Ce motif est entouré de différents motifs géométriques et végétaux disposés en bandes pour former l’encadrement du « tapis central».
La présence d’un tigre, d’une panthère, d’un ours et d’un sanglier représentés aux quatre coins de la mosaïque évoque peut-être les combats d’animaux qui se déroulaient dans l’amphithéâtre.

La visite

Loin des grands sites touristiques, le petit village de Grand qui compte un peu moins de 400 habitants surprend ses visiteurs par la richesse d’un patrimoine insoupçonné.
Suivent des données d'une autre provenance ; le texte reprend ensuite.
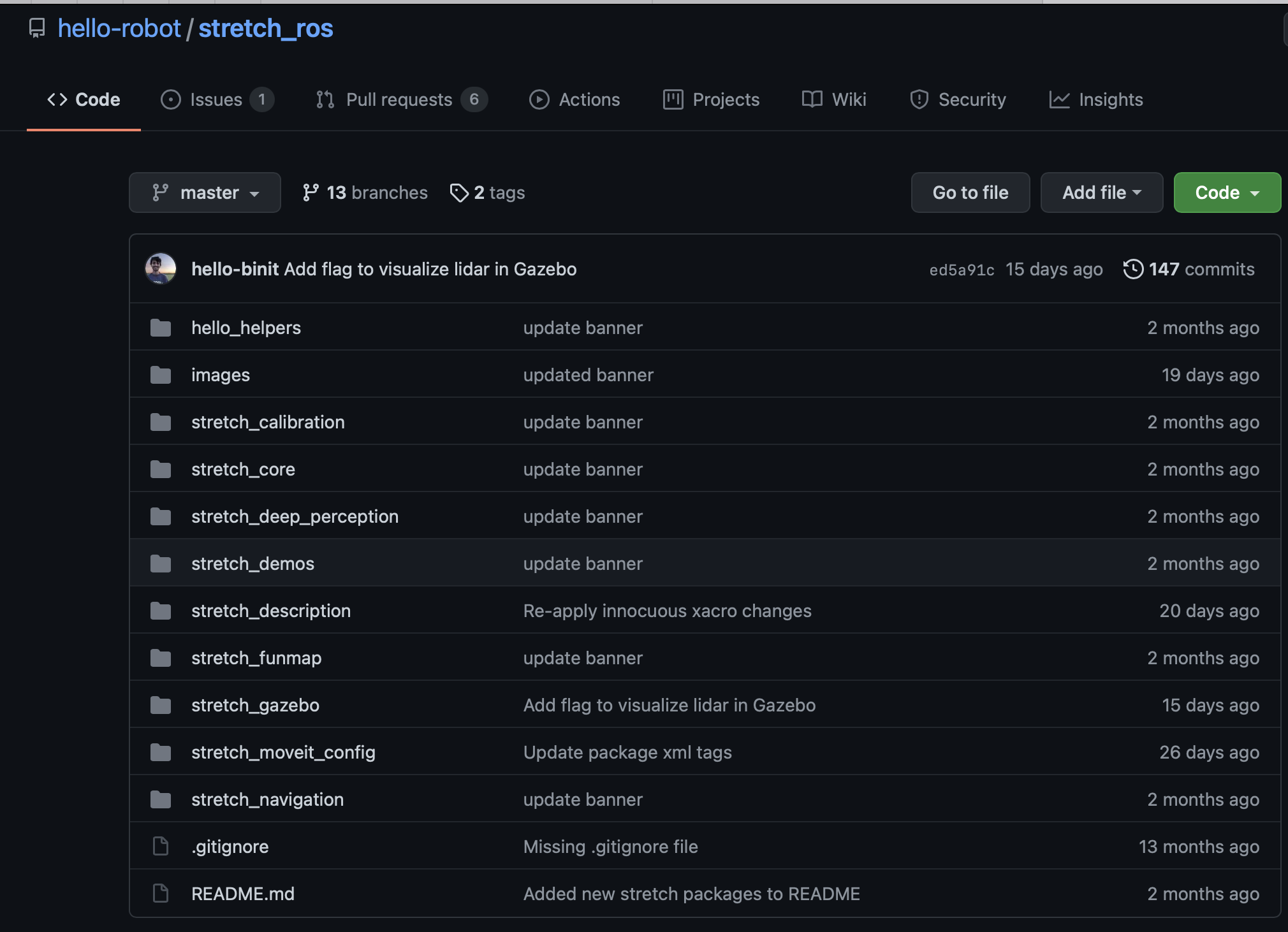
Task: Switch to the Pull requests tab
Action: tap(400, 99)
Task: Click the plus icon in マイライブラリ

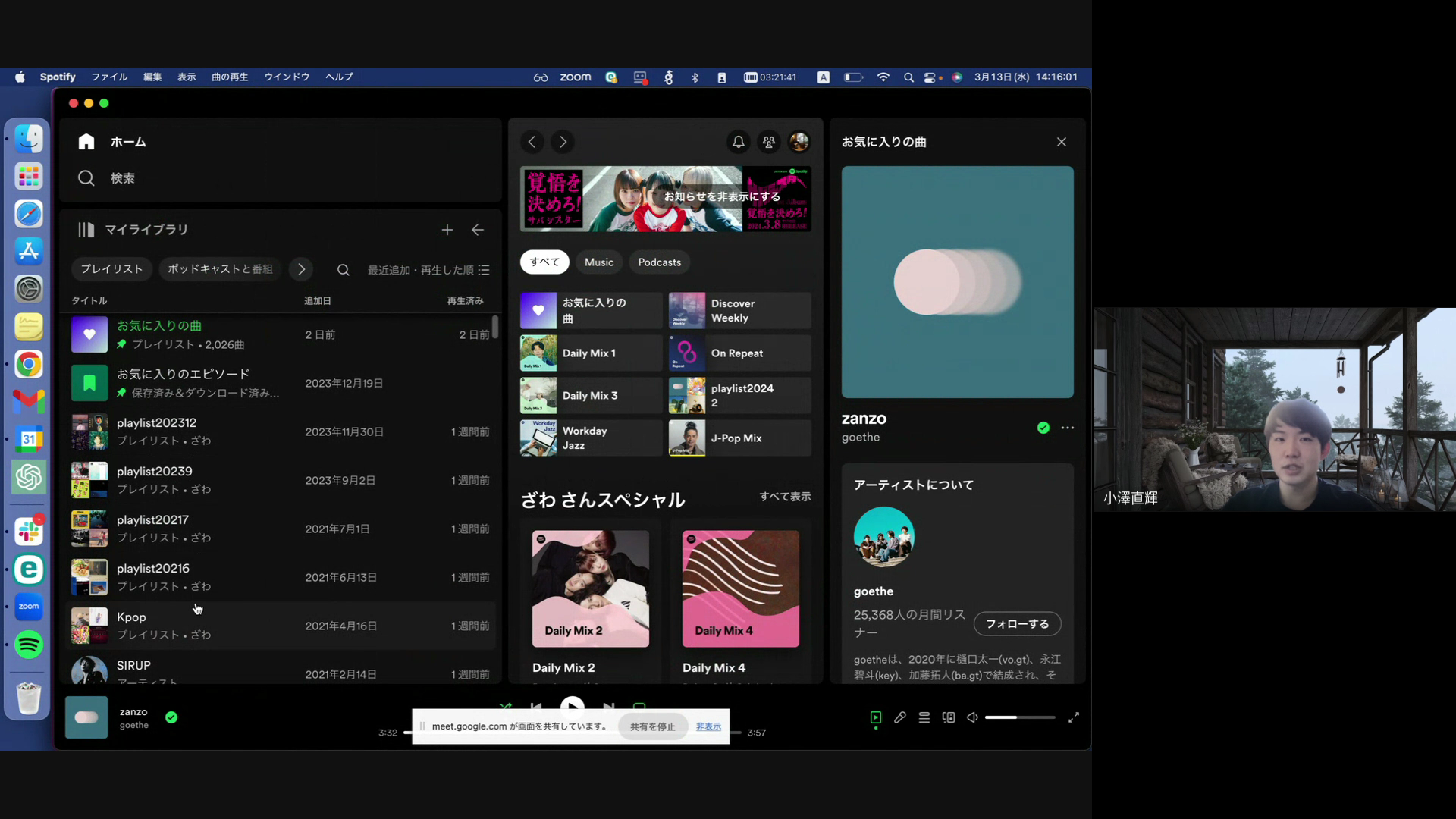Action: 447,230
Le site gallo-romain de Grand est accessible au public de mars à la mi-novembre :

  • tous les jours sauf le lundi de 14 à 17 hr en mars, octobre et novembre
  • tous les jours sauf le lundi de 10hr à 12hr30 et de 13hr30 à 18hr30 en avril, mai, juin et septembre
  • tous les jours de 10hr à 12hr30 et de 13hr30 à 18hr30 en juillet et août

Il est toutefois possible d’effectuer sur demande des visites de groupes (minimum 10 personnes) en dehors de ces horaires.
Le site n’est pas accessible aux animaux.
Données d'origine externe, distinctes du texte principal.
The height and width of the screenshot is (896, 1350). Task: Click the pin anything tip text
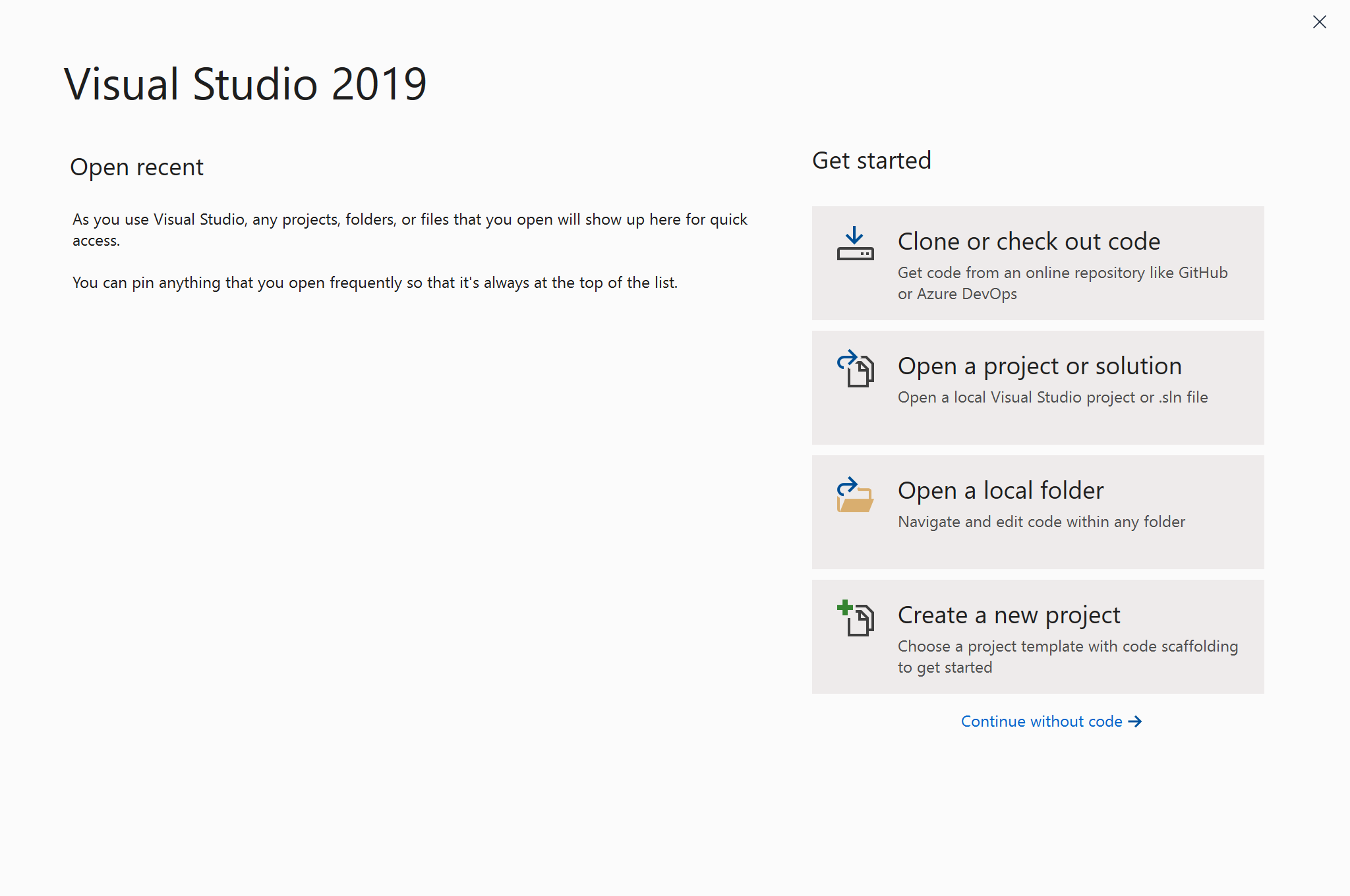374,283
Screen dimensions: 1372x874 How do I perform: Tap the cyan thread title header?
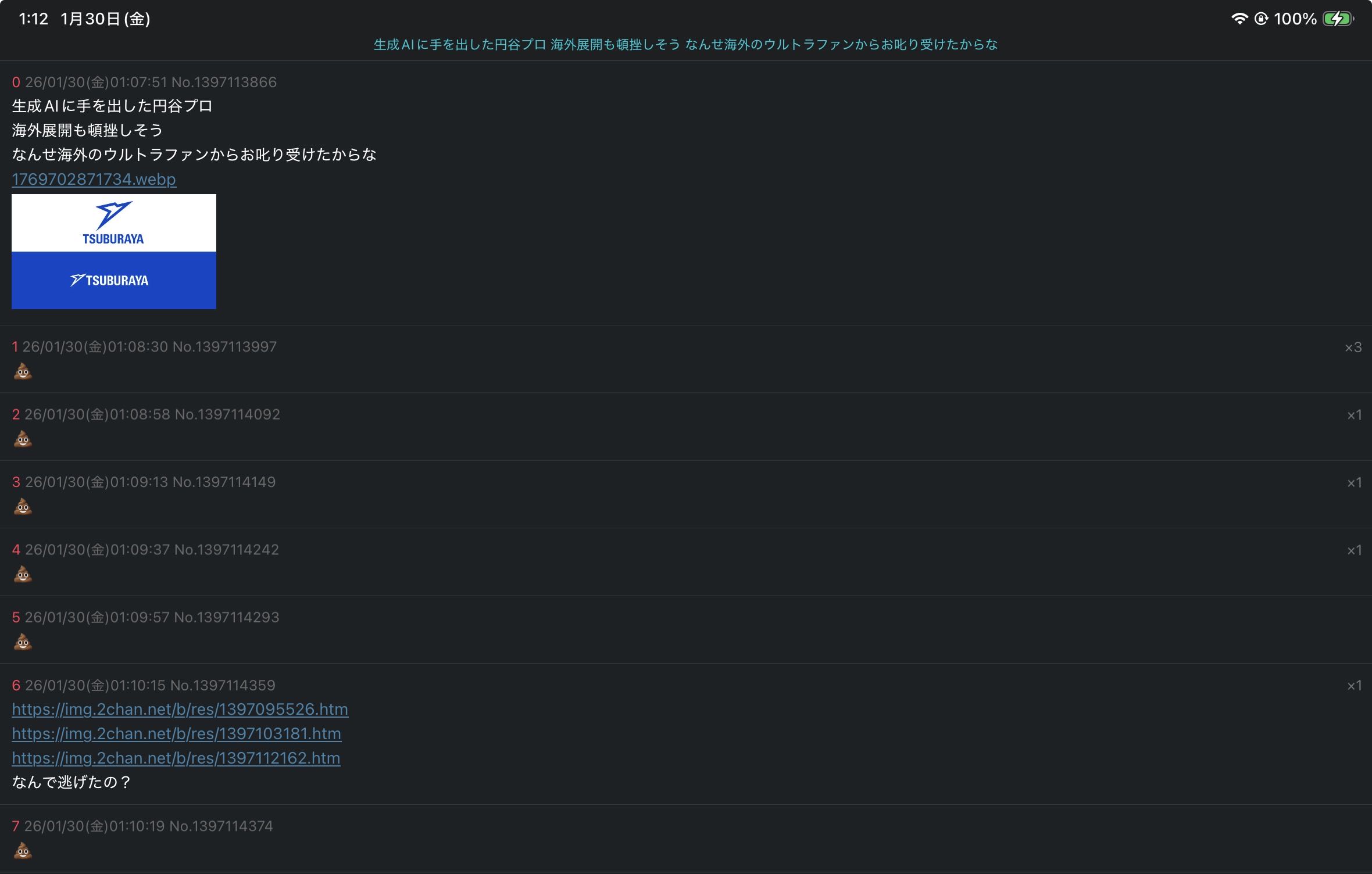[x=685, y=45]
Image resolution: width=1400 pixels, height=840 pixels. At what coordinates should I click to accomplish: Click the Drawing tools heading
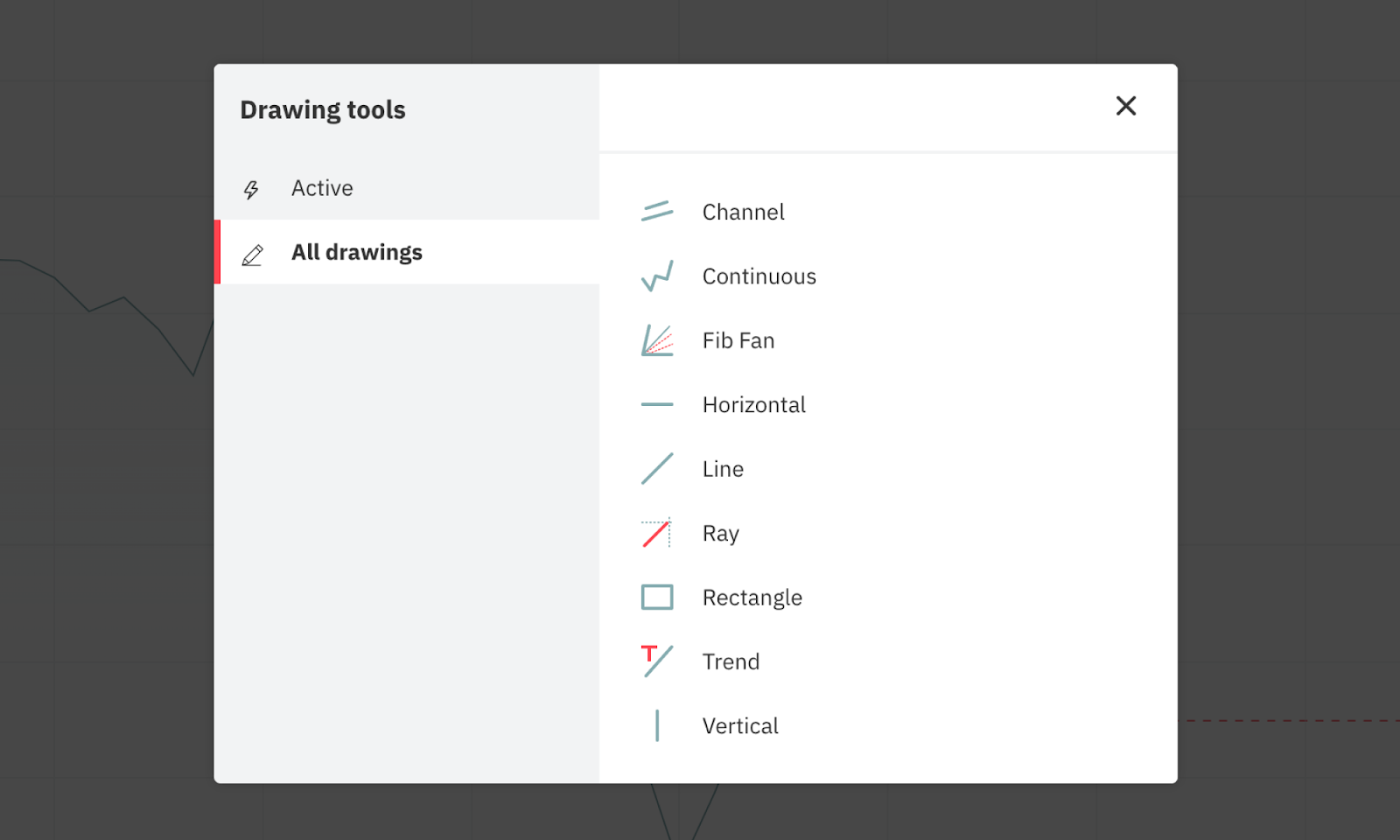[323, 109]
Outre l’amphithéâtre et la mosaïque de la basilique de Grand, sites incontournables des Vosges, vous pouvez également découvrir:

  • l’ancienne enceinte de Grand édifiée probablement entre le 1er et le 3ème siècle
  • les puits et galeries souterraines alimentant l’ancienne cité en eau
  • les vestiges d’anciennes habitations antiques regroupées dans les quartiers résidentiels et de villae (exploitations agricoles) situées à l’extérieur du site

Site web : http://www.culture.vosges.fr/sitedegrand/

Que manger dans la région ?

Visiter les Vosges implique obligatoirement la découverte de quelques spécialités régionales comme :

  • l’andouille du Val d’Ajol préparée à base de viandes de porc et d’échalotes marinées dans du vin blanc et fumée au bois de hêtre
  • le pâté de truites des abbesses
  • la salade vosgienne préparée avec des pommes de terres, des lardons et une vinaigrette à la crème fraîche
  • le râpé de pommes de terre frit avec du persil et des oignons, accompagné de salade verte
  • les knefes, une variante des spätzle ou des gnocchis accompagnant les viandes et le fromage
  • les tofailles, un plat mijoté composé de lard en tranches, de pommes de terre et d’oignons
  • l’omelette lorraine composée de lard, œufs, fromage, fines herbes et enrichie de crème. Elle se sert baveuse avec de la salade et des pommes de terre
  • et bien entendu la mirabelle proposée en confiture, tarte, eau-de-vie ou liqueur.